September 22, 2003|By Rona Kobell | Rona Kobell,SUN STAFF
After decades of fighting, homeowners and businesses wedged into the Route 3 median in Gambrills are one step closer to a zoning change that would let them improve and sell their properties.
The Anne Arundel County Council's approval this month of the Odenton Small Area Plan included a recommendation to change the zoning in the wide, oddly shaped median (about a mile long and 400 feet wide) from residential to commercial. The change is expected to be official in the spring, when the county undertakes its comprehensive rezoning initiative.
For the dozen or so homeowners who have risked their lives to fetch letters from mailboxes on the other side of the highway and lost countless pets to high-speed passers-by, the decision is a relief.
Since the late 1950s, when state highway officials plowed through flowerbeds and back yards to create the two-lane southbound portion of Route 3, residents have tried to convince the county that the strip is no longer suitable for living.
"We're probably more relieved than thrilled. `Thrilled' just doesn't enter into it after so many years," said Sharon Gertz, who has owned property in the median strip since 1981.
Gertz was among the residents who lobbied the county to change the property zoning to commercial in the late 1980s. The county granted a compromise, giving the owners commercial allowances.
County planners had been reluctant to rezone the property because the State Highway Administration has been considering several scenarios, including turning one of the lanes into a limited-access interstate.
But opposition from Crofton and Bowie residents scuttled those plans, and the state isn't certain what, if any, changes it will make to Route 3. The hybrid zoning granted in the 1980s has caused problems for property owners along the once-rural road, which is now a major commuting route.
Gertz, who rents out her property, had to turn down excavators and trucking companies that would have paid commercial prices because the zoning permitted only light industrial use. When the tax business she rented to moved out last year, Gertz lost about a year's rental income, almost $15,000, because she couldn't find a suitable tenant.
Once the change to heavy commercial zoning goes through, which is expected to happen in the spring, Gertz and her husband will be able to apply for a commercial loan to make improvements to their property.

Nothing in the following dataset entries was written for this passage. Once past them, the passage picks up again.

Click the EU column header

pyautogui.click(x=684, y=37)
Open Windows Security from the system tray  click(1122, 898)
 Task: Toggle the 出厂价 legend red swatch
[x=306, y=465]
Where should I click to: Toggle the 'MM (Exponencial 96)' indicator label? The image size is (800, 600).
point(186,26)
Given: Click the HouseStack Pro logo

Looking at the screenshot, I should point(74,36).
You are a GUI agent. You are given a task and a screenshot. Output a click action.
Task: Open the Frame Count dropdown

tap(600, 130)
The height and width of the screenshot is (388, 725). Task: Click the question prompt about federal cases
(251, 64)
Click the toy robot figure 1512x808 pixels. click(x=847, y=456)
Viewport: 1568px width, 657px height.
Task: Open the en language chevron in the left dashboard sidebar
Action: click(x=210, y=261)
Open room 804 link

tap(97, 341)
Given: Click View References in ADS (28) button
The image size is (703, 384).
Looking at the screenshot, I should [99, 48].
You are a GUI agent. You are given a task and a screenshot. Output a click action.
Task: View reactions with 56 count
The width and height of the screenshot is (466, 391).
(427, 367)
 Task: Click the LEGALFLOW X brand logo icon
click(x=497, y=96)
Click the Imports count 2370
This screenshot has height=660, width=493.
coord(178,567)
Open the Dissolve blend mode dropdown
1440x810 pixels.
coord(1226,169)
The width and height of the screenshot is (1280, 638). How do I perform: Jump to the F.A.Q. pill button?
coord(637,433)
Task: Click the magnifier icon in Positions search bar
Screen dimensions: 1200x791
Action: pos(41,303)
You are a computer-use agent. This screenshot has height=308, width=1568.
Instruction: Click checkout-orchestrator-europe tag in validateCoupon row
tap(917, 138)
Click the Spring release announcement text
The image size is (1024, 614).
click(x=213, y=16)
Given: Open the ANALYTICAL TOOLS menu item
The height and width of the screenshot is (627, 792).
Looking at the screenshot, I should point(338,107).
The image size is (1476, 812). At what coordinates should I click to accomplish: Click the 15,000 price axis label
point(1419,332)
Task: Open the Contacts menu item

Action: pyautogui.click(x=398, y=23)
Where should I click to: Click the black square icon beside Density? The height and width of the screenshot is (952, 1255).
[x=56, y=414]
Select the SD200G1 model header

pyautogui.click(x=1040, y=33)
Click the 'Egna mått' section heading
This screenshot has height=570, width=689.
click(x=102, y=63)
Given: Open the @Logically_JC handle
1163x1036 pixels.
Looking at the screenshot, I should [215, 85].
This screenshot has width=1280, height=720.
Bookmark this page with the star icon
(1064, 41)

County planner Michael Fox, who worked on the Odenton Small Area Plan for about two years, said median-strip property owners will have to wait until spring for the zoning to become official because the council has to adopt the Odenton Town Center plan.
He said he does not expect last-minute changes in the zoning. County Executive Janet S. Owens has supported a change to commercial zoning since she visited the properties two years ago, and county planners have long felt that keeping the zoning residential was unfair.
Fox said he is not sure how quickly change would arrive at the median strip, which includes a hodgepodge of zoning that has allowed for fast-food restaurants and gas stations next to homes.